Gibson Oncology Moves into Phase 2 Studies of LMP-744
Gibson Oncology has announced the initiation of a Phase 2 study with LMP-744, an investigational drug with a dual mechanism of action, in first-relapse GBM. LMP-744 acts on two distinct targets: it inhibits topoisomerase-1, an enzyme essential for tumor DNA replication (already targeted by irinotecan, a drug used in some therapies for recurrent GBM), and simultaneously suppresses the oncoprotein cMYC, a transcription factor that actively promotes tumor cell proliferation and has long been considered a highly desirable therapeutic target but historically undruggable with conventional approaches. It is administered intravenously, once daily for 5 consecutive days per month—a relatively patient-friendly schedule. In previous Phase 1 studies, LMP-744 demonstrated an acceptable safety profile, justifying the move to Phase 2. The trial focuses on first-relapse GBM, a population with very few established therapeutic options and where lomustine remains the de facto standard despite very limited response rates. Advancement to Phase 2 represents a significant step for this molecule, which aims to offer a rational alternative based on well-defined molecular targets.

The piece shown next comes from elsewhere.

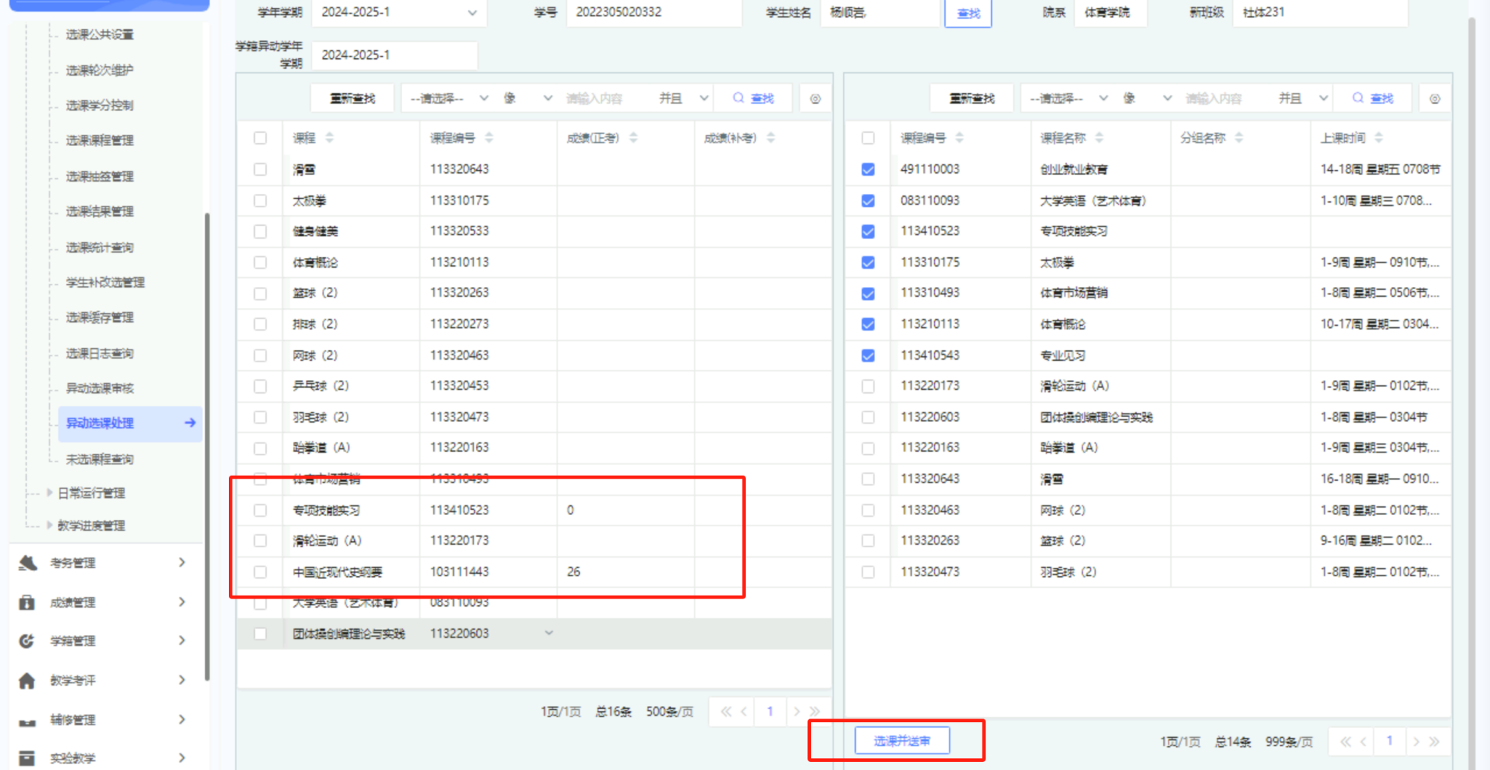Sort left table by 课程编号 column icon
The height and width of the screenshot is (770, 1490).
click(489, 138)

That’s all for the second quarter of 2026. A heartfelt thank you to all those whose support allows us to keep this volunteer organization alive. We are committed to continuing to develop projects increasingly focused on providing concrete support to patients and their caregivers. Thanks to the Friuli Venezia Giulia Region, the “Speranza e Coraggio” project has been extended for another year! Today, this project represents an active resource used by those who have chosen not to face this journey alone: a specialized psychological support service designed to accompany patients and their families through the most difficult times. If you are experiencing glioblastoma directly or indirectly, we invite you to take advantage of this completely free service: asking for help is an act of strength.
To all those fighting glioblastoma, and to their loved ones, our deepest sympathies go out.